[Given data — start]

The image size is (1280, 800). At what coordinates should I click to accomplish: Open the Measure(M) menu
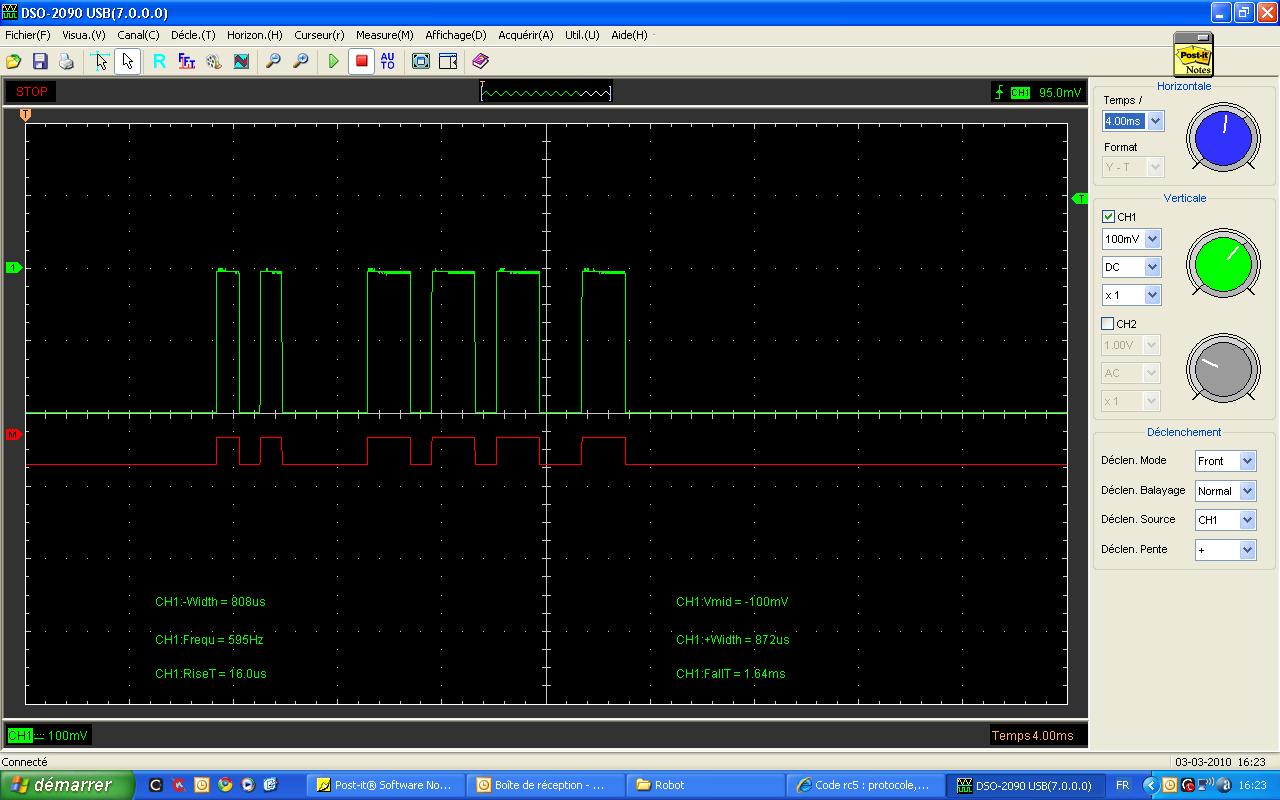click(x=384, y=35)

[Given data — finish]
[Given data — start]

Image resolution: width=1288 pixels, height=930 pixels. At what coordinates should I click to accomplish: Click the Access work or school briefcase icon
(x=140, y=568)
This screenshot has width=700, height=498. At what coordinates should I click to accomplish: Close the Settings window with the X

[Given data — finish]
[Given data — start]

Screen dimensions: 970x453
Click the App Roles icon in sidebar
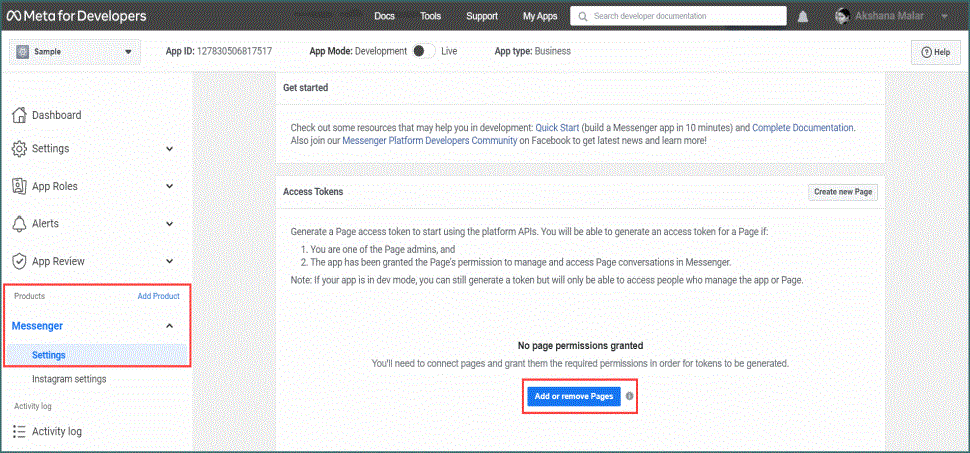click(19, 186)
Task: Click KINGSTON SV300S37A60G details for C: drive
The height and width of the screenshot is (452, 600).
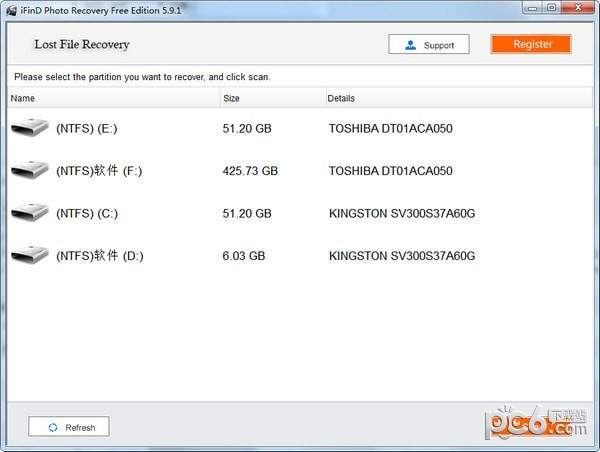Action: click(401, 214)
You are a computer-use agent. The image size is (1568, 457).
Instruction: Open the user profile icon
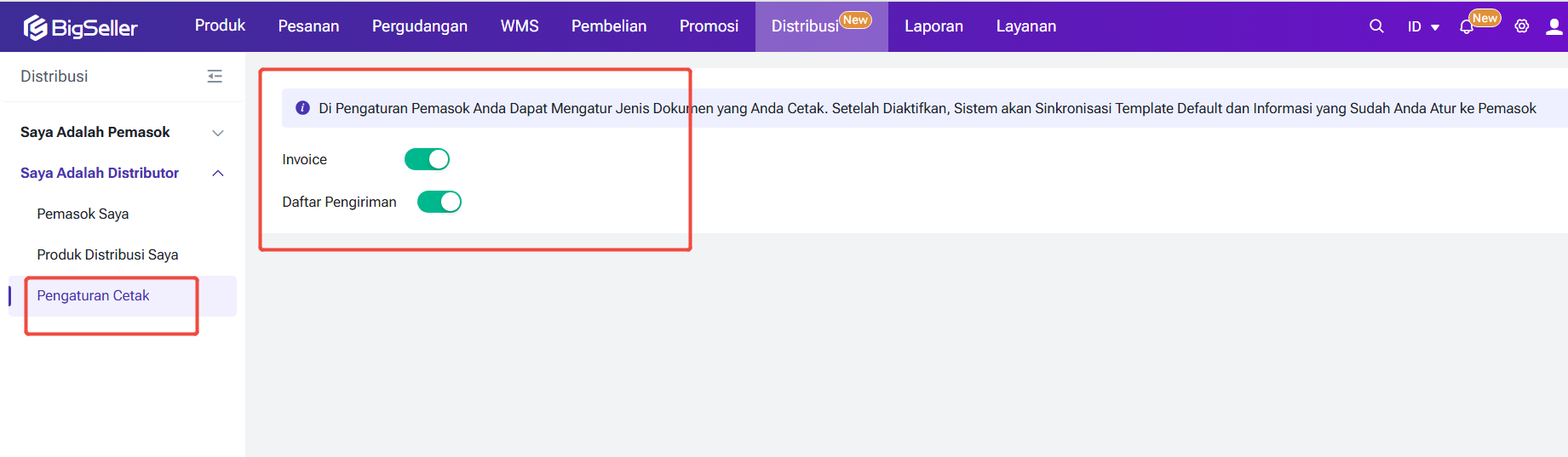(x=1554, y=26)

[Given data — finish]

Assignment.
The lines to copy exactly start with the line above that has "Click the App Roles icon in sidebar" and go on through the line that has "You are a computer-use"; please include both, add nothing else, and omit the pictures.

Problem solution.
Click the App Roles icon in sidebar
click(19, 186)
Task: Click KINGSTON SV300S37A60G details for C: drive
The height and width of the screenshot is (452, 600).
Action: click(401, 214)
You are a computer-use agent. The image size is (1568, 457).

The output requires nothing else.